Shibuya, a central district in Tokyo, has gone through big changes over the past few years due to extensive redevelopment triggered by the 2020 Olympics. It means that much of the area now borders on sterile, but there are a few surviving backstreets where the raw edginess of old Tokyo survives.

Koji Kamiya spent the last few months drinking until the early hours on one such backstreet known as Shibuya Hyakken-dana, and managed to charm the street’s various proprietors enough that they allowed him to hold his fall show there. As we lined the street waiting for the show to begin, the sun began to set and the izakayas all came to life, the scent of tobacco smoke and yakitori floating through the air.

It was the perfect setting for what Kamiya does, which is, to put it plainly, clothes for Tokyo’s bad boys. The gangs of lads who loitered around after the show clad in leather jackets and neckties, wearing shades well past sunset and puffing Marlboros under the neon signs—that’s who Kamiya is for, and they wear it well.

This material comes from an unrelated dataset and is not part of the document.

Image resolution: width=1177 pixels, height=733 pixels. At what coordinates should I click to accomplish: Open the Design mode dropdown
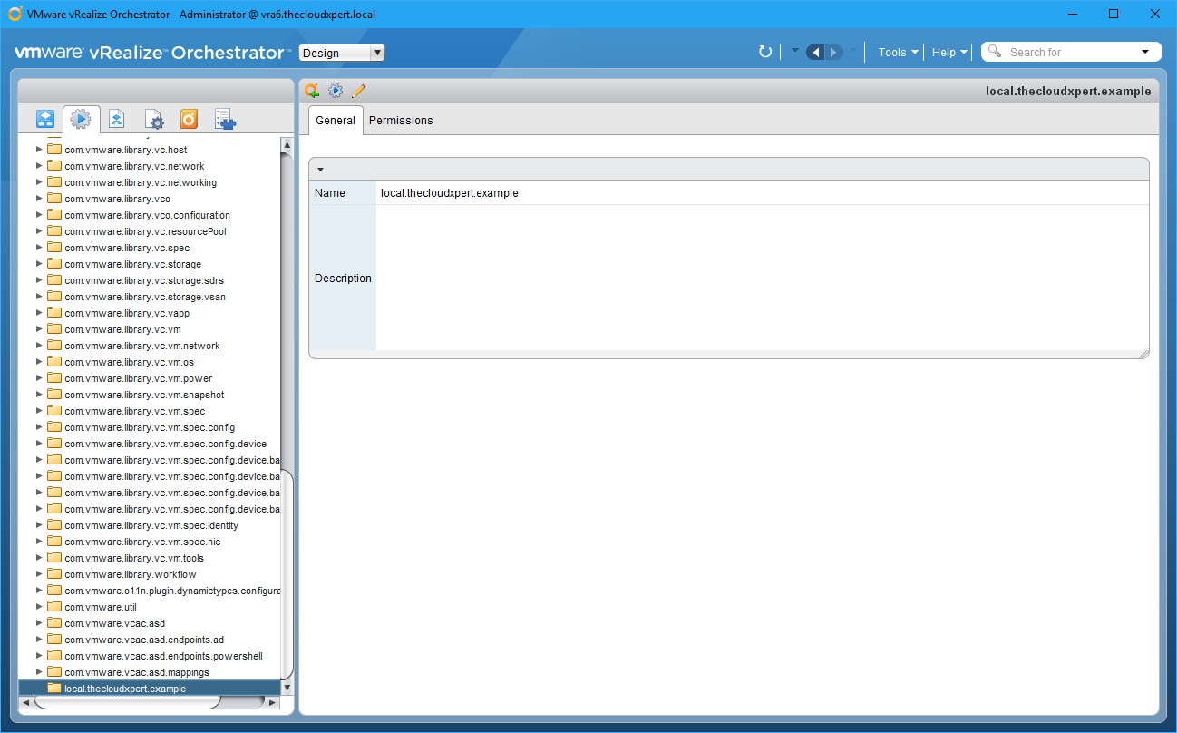(342, 53)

On his runway, the clothes this season looked made for a band of roguish Shibuya pirates. Bandanas were tied around heads or were slung next to belt chains on the sides of ripped jeans; models sported rockabilly haircuts, black eyes, and cut lips; and Jolly Rogers were printed on the back of shearling jackets. Faded camo, dirt-colored bombers, and disheveled sweatpants brought the grit, while sweeping coats, subtly sparkling suits, and satiny track pants in murky green added a welcome brush of nighttime glamour.

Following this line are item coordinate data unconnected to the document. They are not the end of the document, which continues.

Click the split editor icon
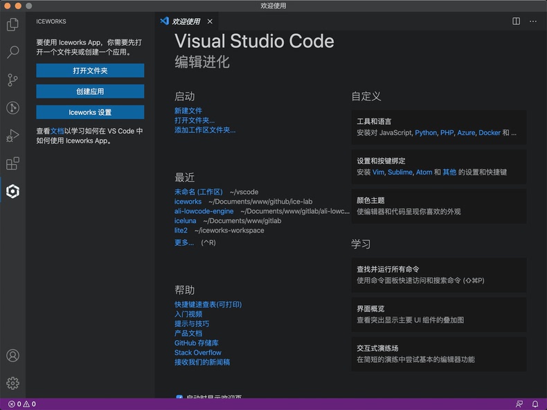The height and width of the screenshot is (410, 547). 517,21
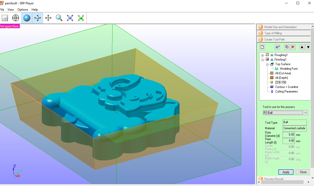314x186 pixels.
Task: Move process up with the arrow button
Action: tap(302, 47)
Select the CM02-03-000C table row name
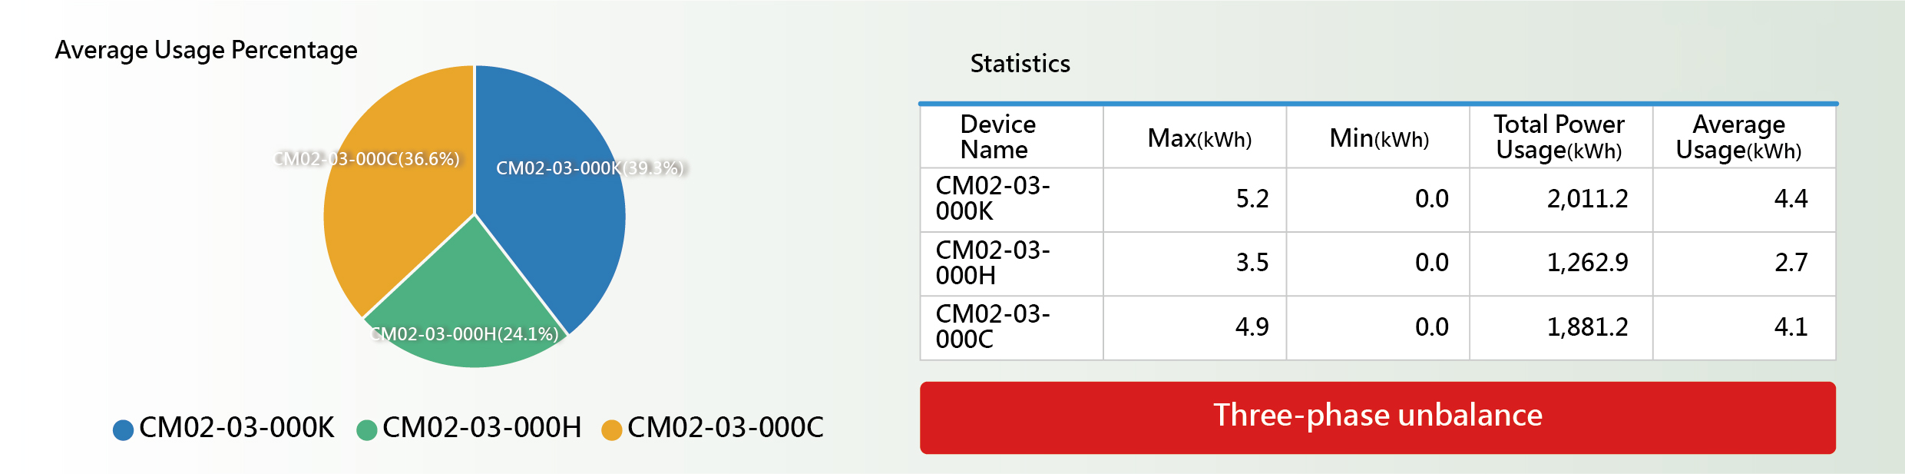 click(x=993, y=326)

Kamiya called the collection “Time is Blind,” which he explained as a reaction against social media—that notorious time-suck that churns out trends like garbage, and which people then blindly follow. Meanwhile, time marches on (the soundtrack was provided by a marching drummer percussion band).

The location too was an effort to bring back an appreciation of living in the moment; nostalgia for a time that Kamiya, who was born in 1995, has never known. Perhaps that’s why the collection felt thoroughly modern as it stomped past the coffee shops and bars, many of which remain unchanged since the ’70s.

“I felt a great affinity with [the old stores], which is how I came up with the theme around time,” he said to a gaggle of press as we gathered in a small, lantern-lit shrine at the end of the street. As mired in the past as the setting was, the show itself felt like a new future brewing.